Problem 1: Conditional Probability, small game

You are playing a game with a friend. You roll a (6 sided) die and flip a coin. If you roll a 6 or the coin is heads,

you win.

  • What is the probability you win?
  • What is the probability that you rolled a 6 given that you won?
  • What is the probability that the coin was heads given that you won?

Problem 2: Conditional Probability, fair coins

You flip 3 fair coins.

  • What is the probability that all 3 are heads?
  • What is the probability that 2 are heads?
  • What is the probability that at least two are heads?
  • What is the probability that 1 is heads?
  • What is the probability that at least 1 is heads?
  • Given that you have observed at least one heads, what is the probability that there are at least 2 heads?

Problem 3: Conditional Probability, unfair coins

A box has 3 coins. 2 fair, one double sided heads coin.

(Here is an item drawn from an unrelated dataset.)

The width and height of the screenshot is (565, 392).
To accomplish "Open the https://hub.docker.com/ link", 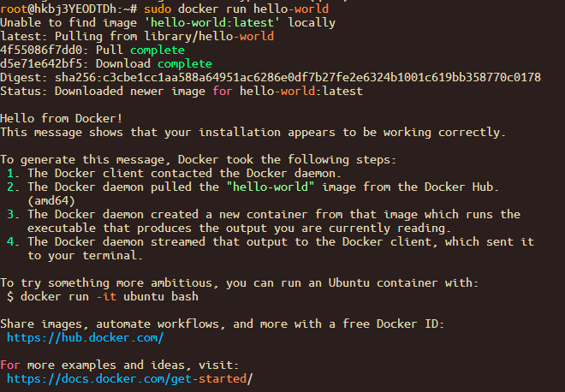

  • You pick a coin at random and toss it. What is the probability that it lands heads up?
  • You pick a coin at random and toss it, and get heads. What is the probability that it is the two-headed coin

Problem 4: Family Paradox

https://en.wikipedia.org/wiki/Boy_or_girl_paradox

A family has 2 children (who are either boys or girls). Assume that birth-sex is independent, and equally likely.

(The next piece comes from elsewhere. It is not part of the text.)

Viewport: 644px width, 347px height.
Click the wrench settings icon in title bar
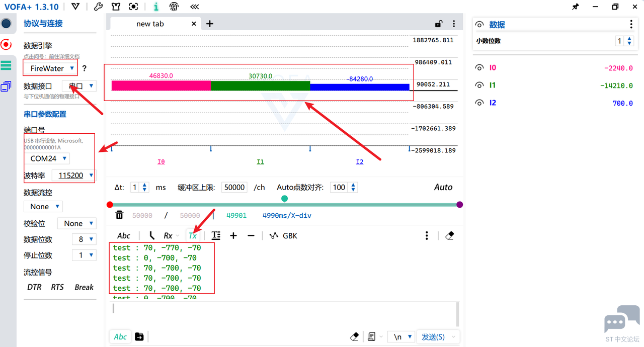coord(99,7)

  • What is the probability that both are girls?
  • What is the probability that there is exactly one girl?
  • Given that the older child is a girl, what is the probability that both are girls?
  • Given that we’ve only met one daughter, what is the probability that both are girls?
  • Given that we know that one child is a boy born on Tuesday, what is the probability that the other child is a
  • boy?

    • If we pick a 2 child family at random, pick a child at random, see if they are a boy, ask what day he was born, and then figure out the other child.
    • Pick from the universe of 2-children families where one child is a boy born on a Tuesday

Problem 5: Simpson’s Paradox

https://en.wikipedia.org/wiki/Simpson%27s_paradox

You are given the following dataset on a treatment for kidney stones.

Treatment Stone-size Total Successfully Treated
A small 87 81
A large 263 192
B small 270 243
B large 80 55

Which treatment is more effective is based on success ration (success/total)

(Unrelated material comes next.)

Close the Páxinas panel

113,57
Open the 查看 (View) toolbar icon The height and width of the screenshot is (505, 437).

  • Which procedure is more effective for treating small stones?
  • Which procedure is more effective for treating large stones?
  • Which procedure is more effective overall?
  • Which procedure would you rather have?

Problem 6: Prosecutor’s Fallacy

https://en.wikipedia.org/wiki/Base_rate_fallacy

Imagine that a group of police officers have breathalyzers displaying false drunkenness in 5% of the cases in which

the driver is sober. However, the breathalyzers never fail to detect a truly drunk person. One in a thousand drivers is

driving drunk. Suppose the police officers then stop a driver at random to administer a breathalyzer test. It indicates

that the driver is drunk. No other information is known about them. What is the probability they are drunk?